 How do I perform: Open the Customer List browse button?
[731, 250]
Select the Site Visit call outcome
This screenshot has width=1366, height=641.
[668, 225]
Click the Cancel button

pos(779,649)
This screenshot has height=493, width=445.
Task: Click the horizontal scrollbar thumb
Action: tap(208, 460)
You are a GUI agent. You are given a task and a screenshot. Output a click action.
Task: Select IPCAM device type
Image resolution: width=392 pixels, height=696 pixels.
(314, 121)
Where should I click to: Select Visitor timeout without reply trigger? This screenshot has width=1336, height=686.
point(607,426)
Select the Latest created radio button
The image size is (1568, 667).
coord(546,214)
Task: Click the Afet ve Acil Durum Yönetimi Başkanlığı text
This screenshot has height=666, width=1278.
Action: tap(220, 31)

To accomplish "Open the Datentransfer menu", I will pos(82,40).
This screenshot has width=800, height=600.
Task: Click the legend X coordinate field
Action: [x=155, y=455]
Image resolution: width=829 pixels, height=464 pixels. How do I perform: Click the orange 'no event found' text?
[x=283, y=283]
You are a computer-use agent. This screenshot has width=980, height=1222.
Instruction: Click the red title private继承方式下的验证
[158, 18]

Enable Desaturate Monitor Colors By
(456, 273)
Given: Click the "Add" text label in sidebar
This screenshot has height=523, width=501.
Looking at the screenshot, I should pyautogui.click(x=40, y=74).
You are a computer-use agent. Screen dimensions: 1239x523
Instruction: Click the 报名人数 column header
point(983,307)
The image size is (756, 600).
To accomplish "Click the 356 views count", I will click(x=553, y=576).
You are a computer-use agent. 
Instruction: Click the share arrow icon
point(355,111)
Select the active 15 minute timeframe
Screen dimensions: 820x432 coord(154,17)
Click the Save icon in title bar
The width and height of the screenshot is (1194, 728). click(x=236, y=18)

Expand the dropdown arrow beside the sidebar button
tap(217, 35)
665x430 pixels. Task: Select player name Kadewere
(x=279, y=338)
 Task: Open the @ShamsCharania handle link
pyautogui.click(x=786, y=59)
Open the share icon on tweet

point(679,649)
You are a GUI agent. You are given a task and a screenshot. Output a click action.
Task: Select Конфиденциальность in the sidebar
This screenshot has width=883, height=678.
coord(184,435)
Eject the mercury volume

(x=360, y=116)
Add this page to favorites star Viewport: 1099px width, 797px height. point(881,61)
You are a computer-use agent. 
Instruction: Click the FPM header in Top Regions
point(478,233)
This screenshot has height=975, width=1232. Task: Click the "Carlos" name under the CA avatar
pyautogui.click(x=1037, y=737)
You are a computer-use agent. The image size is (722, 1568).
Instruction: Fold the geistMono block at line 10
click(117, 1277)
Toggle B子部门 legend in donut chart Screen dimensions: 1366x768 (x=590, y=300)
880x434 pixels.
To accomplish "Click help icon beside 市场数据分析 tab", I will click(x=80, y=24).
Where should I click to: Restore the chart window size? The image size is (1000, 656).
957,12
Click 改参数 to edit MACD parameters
◇ ◇ ◇
● **Assigned task**
Transcribe all the entries exactly, as they stand.

● **Finished exercise**
 How do I perform: Open the Customer List browse button?
[731, 250]
Select the Site Visit call outcome
This screenshot has width=1366, height=641.
[668, 225]
Click the Cancel button

pos(779,649)
This screenshot has height=493, width=445.
Task: Click the horizontal scrollbar thumb
Action: tap(208, 460)
You are a GUI agent. You are given a task and a screenshot. Output a click action.
Task: Select IPCAM device type
Image resolution: width=392 pixels, height=696 pixels.
(314, 121)
Where should I click to: Select Visitor timeout without reply trigger? This screenshot has width=1336, height=686.
point(607,426)
Select the Latest created radio button
The image size is (1568, 667).
coord(546,214)
Task: Click the Afet ve Acil Durum Yönetimi Başkanlığı text
This screenshot has height=666, width=1278.
Action: tap(220, 31)

To accomplish "Open the Datentransfer menu", I will pos(82,40).
This screenshot has width=800, height=600.
Task: Click the legend X coordinate field
Action: [x=155, y=455]
Image resolution: width=829 pixels, height=464 pixels. How do I perform: Click the orange 'no event found' text?
[x=283, y=283]
You are a computer-use agent. This screenshot has width=980, height=1222.
Instruction: Click the red title private继承方式下的验证
[158, 18]

Enable Desaturate Monitor Colors By
(456, 273)
Given: Click the "Add" text label in sidebar
This screenshot has height=523, width=501.
Looking at the screenshot, I should pyautogui.click(x=40, y=74).
You are a computer-use agent. Screen dimensions: 1239x523
Instruction: Click the 报名人数 column header
point(983,307)
The image size is (756, 600).
To accomplish "Click the 356 views count", I will click(x=553, y=576).
You are a computer-use agent. 
Instruction: Click the share arrow icon
point(355,111)
Select the active 15 minute timeframe
Screen dimensions: 820x432 coord(154,17)
Click the Save icon in title bar
The width and height of the screenshot is (1194, 728). click(x=236, y=18)

Expand the dropdown arrow beside the sidebar button
tap(217, 35)
665x430 pixels. Task: Select player name Kadewere
(x=279, y=338)
 Task: Open the @ShamsCharania handle link
pyautogui.click(x=786, y=59)
Open the share icon on tweet

point(679,649)
You are a GUI agent. You are given a task and a screenshot. Output a click action.
Task: Select Конфиденциальность in the sidebar
This screenshot has width=883, height=678.
coord(184,435)
Eject the mercury volume

(x=360, y=116)
Add this page to favorites star Viewport: 1099px width, 797px height. point(881,61)
You are a computer-use agent. 
Instruction: Click the FPM header in Top Regions
point(478,233)
This screenshot has height=975, width=1232. Task: Click the "Carlos" name under the CA avatar
pyautogui.click(x=1037, y=737)
You are a computer-use agent. The image size is (722, 1568).
Instruction: Fold the geistMono block at line 10
click(117, 1277)
Toggle B子部门 legend in donut chart Screen dimensions: 1366x768 (x=590, y=300)
880x434 pixels.
To accomplish "Click help icon beside 市场数据分析 tab", I will click(x=80, y=24).
Where should I click to: Restore the chart window size? The image size is (1000, 656).
957,12
Click 改参数 to edit MACD parameters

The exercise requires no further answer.